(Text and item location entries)
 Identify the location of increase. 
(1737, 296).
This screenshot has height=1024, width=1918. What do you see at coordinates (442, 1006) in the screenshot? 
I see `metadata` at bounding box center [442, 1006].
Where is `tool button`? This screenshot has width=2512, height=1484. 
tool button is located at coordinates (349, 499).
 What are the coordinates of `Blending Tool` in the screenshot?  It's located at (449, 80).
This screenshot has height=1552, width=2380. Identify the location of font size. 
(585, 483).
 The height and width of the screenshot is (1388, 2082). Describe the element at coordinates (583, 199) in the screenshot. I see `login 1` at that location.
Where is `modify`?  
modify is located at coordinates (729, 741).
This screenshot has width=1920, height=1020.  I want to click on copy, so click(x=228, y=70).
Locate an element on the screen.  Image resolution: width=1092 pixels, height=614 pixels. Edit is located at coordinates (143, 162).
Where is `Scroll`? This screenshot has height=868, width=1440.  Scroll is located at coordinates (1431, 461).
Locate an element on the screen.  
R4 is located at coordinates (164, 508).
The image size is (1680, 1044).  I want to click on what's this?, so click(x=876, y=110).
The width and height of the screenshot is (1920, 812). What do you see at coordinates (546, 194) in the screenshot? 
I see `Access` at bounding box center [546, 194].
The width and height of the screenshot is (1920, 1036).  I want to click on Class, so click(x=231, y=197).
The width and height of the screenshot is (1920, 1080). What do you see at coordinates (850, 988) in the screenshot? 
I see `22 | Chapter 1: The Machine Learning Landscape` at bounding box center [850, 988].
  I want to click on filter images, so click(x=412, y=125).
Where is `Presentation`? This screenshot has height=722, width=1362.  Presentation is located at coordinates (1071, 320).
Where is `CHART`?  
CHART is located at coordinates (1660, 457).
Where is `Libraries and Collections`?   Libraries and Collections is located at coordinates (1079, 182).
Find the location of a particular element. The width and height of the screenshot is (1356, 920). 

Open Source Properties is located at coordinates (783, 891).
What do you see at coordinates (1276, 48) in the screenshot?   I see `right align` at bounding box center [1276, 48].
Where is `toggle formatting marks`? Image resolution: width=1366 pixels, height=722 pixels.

◆ **REQUIREMENTS**
Copy out the rows from the line containing "The image size" through the end of the rows, word for word.

◆ **RESPONSE**
The image size is (1680, 1044).  I want to click on what's this?, so click(x=876, y=110).
The width and height of the screenshot is (1920, 812). What do you see at coordinates (546, 194) in the screenshot? 
I see `Access` at bounding box center [546, 194].
The width and height of the screenshot is (1920, 1036).  I want to click on Class, so click(x=231, y=197).
The width and height of the screenshot is (1920, 1080). What do you see at coordinates (850, 988) in the screenshot? 
I see `22 | Chapter 1: The Machine Learning Landscape` at bounding box center [850, 988].
  I want to click on filter images, so click(x=412, y=125).
Where is `Presentation`? This screenshot has height=722, width=1362.  Presentation is located at coordinates (1071, 320).
Where is `CHART`?  
CHART is located at coordinates (1660, 457).
Where is `Libraries and Collections`?   Libraries and Collections is located at coordinates (1079, 182).
Find the location of a particular element. The width and height of the screenshot is (1356, 920). 

Open Source Properties is located at coordinates (783, 891).
What do you see at coordinates (1276, 48) in the screenshot?   I see `right align` at bounding box center [1276, 48].
Where is `toggle formatting marks`? Image resolution: width=1366 pixels, height=722 pixels.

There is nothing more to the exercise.